The main advantages of using absorption costing system are as follows:
- Absorption costing takes account of the fixed overheads that are involved in the manufacturing process and includes them into the cost of the product, which presents a more realistic cost of a product.
- Absorption Costing is the most suitable method for the purposes of preparation of accounts. This is the method which is acceptable under the Generally Accepted Accounting Principles(GAAP ). The main reason for this is that under absorption costing stock is not under-valued as it not only accounts for the directly attributable expenses (mostly variable) but also the fixed manufacturing overheads.
- Absorption costing shows a decreased cost of sales and increased revenues of the company than the marginal or variable costing especially when inventory levels are rising. As the formula to calculate the cost of sales is “Opening Stock + Purchases – Closing Stock”, the remaining stock at the end of the year under absorption costing has a higher value than reported under marginal costing.
- The absorption costing is the best way of costing for smaller companies. Adoption of absorption costing makes calculations easier for small businesses as it is unlikely that these entities have a lot of products. Additionally, it makes these businesses able to absorb fixed costs in advance and sell their products on a more realistic ‘selling price’ as well as profits.
- Absorption costing is a suitable method for businesses which have a constant demand for products. This not only makes the costing task simpler, easier and systematic for such businesses but also takes into account the effects of fluctuating turnover as the costs attached to the products are already absorbed into the products.
The main disadvantages of absorption costing are given below:
- Absorption Costing unlike Marginal Costing cannot be used as an effective monitoring tool to evaluate profitability of a company. This is because the absorption costing includes fixed costs in the cost of the product, which will be fixed irrespective of the output or production, while marginal costing is based on the contributions earned per unit which includes only the variable costs of the product.
- As the cost of the product is based on both the fixed costs as well as the variable costs, this method cannot be used for the purposes of management decision-making and/or planning further actions like forecasting, budgeting etc.

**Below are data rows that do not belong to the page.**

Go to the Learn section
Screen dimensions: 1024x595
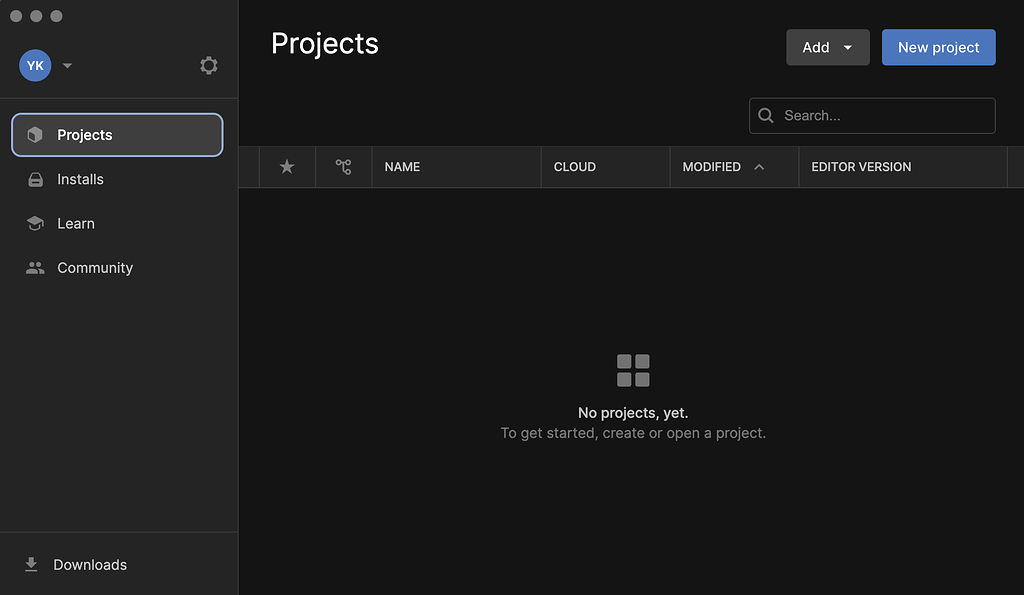[x=76, y=224]

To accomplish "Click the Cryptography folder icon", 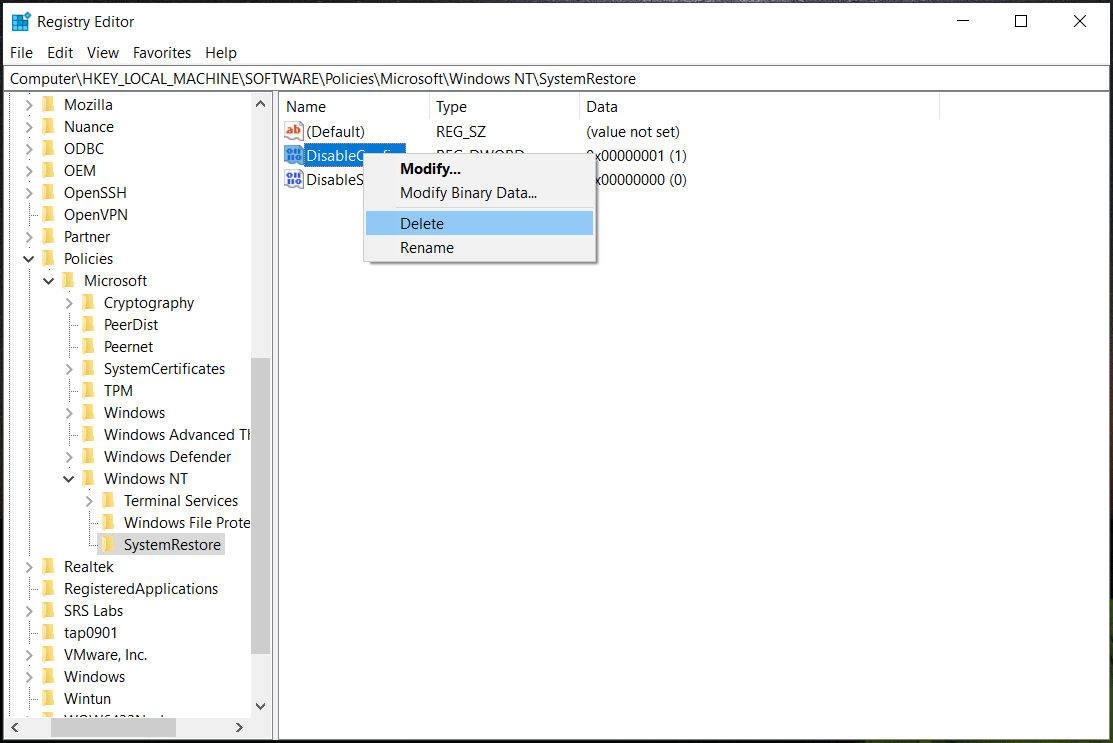I will point(88,303).
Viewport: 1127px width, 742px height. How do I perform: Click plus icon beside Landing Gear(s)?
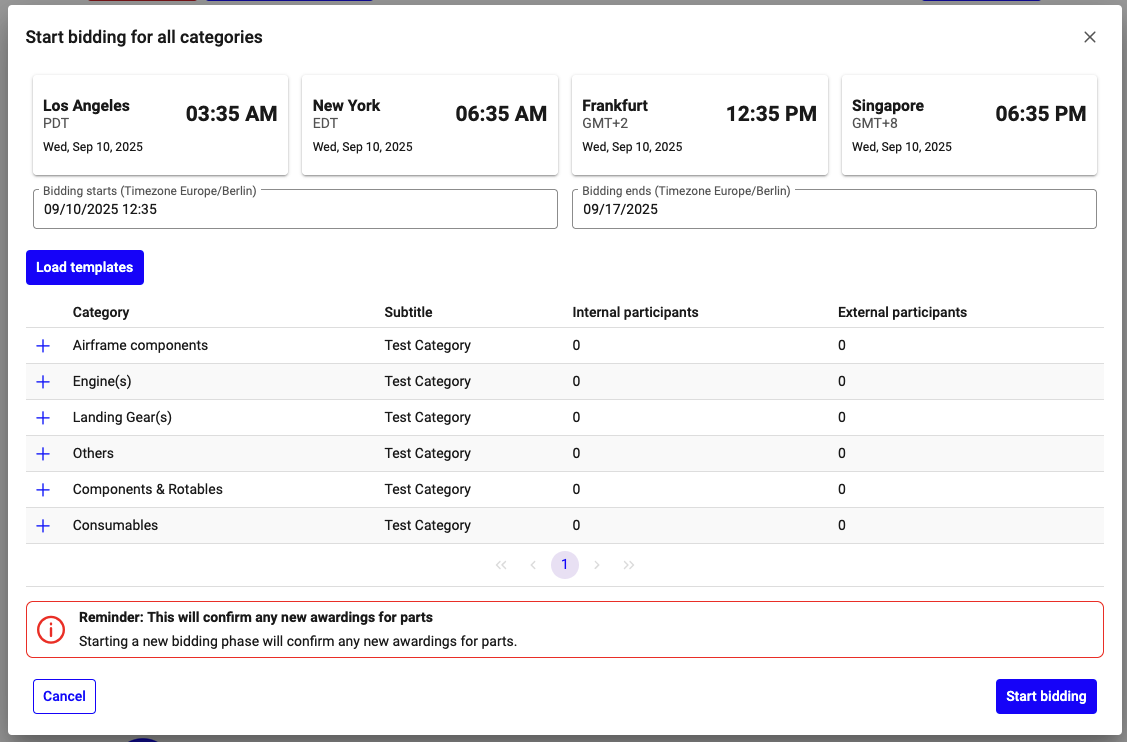pyautogui.click(x=43, y=418)
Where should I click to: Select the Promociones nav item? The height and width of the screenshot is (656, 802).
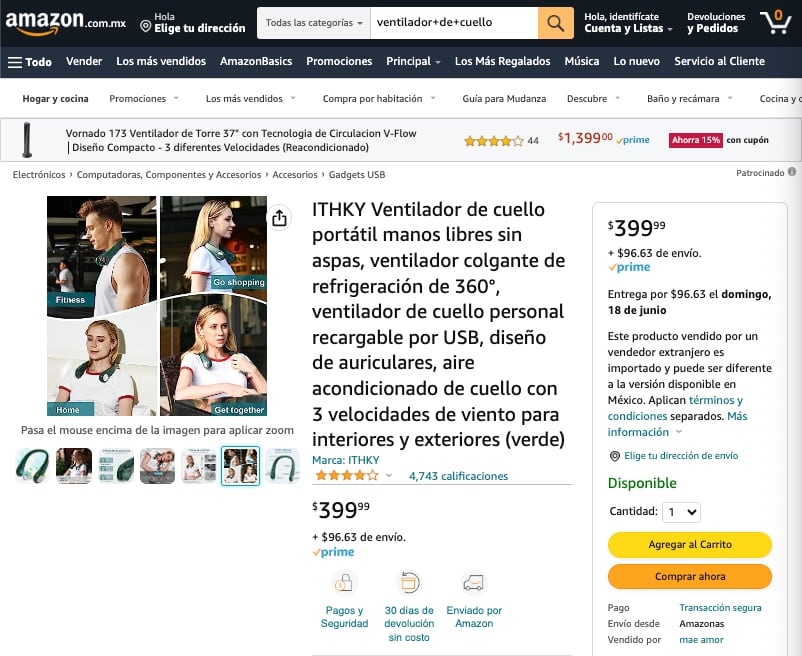click(x=339, y=61)
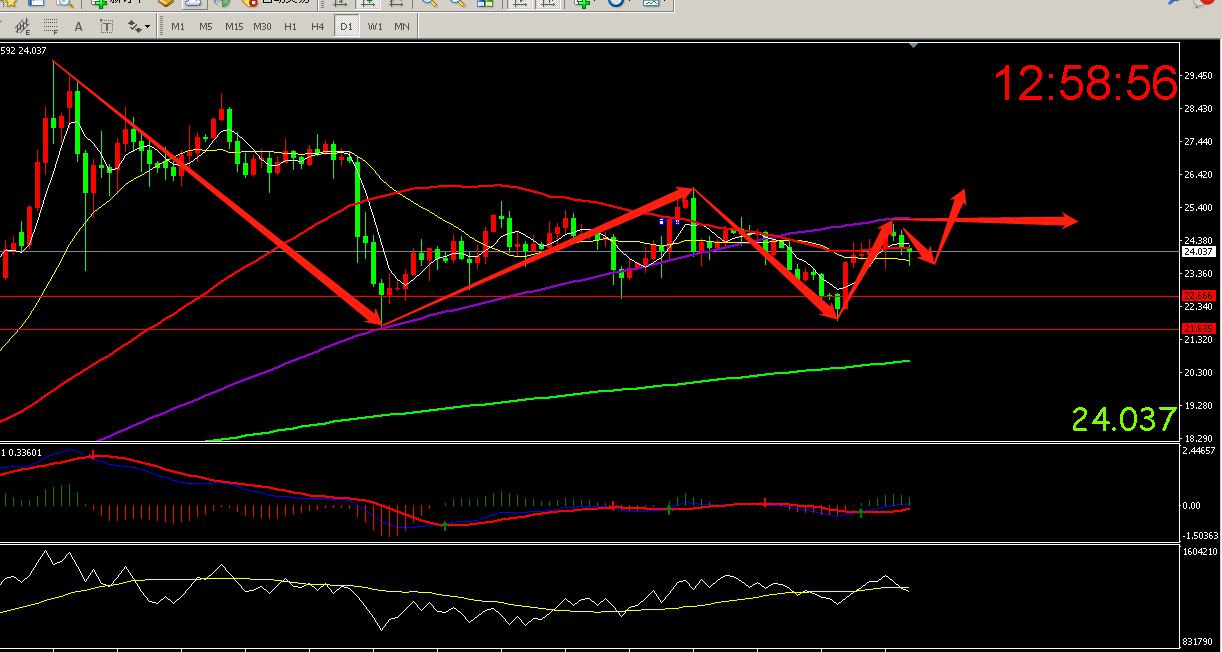The width and height of the screenshot is (1222, 652).
Task: Set timeframe to M15
Action: point(233,26)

- Absorption costing can make the company’s performance look more desirable and good. This is because the fixed costs are included into the product cost directly and is not deducted from the revenues until the sale is realized and products are actually sold. So, this procedure can be used to manipulate company’s profitability status and increase chances of ‘creative accounting’ which could ultimately mislead the economic decisions of stakeholders, especially potential investors.
- Absorption costing makes it difficult to do cost volume profit (CVP) analysis, because with the addition of fixed costs the variations in the variable cost of the product becomes difficult to determine. It makes it difficult for the management of the company to assess the efficiency and effectiveness of operations of the business.
- The profits for a period are needed to be adjusted for under/over absorption of the fixed cost. This situation arises because the fixed overheads that are being absorbed into the cost of products are estimated, as original overheads are realized when actual fixed costs are incurred. This can make the calculation of profits complicated and difficult, especially when a company has too many products.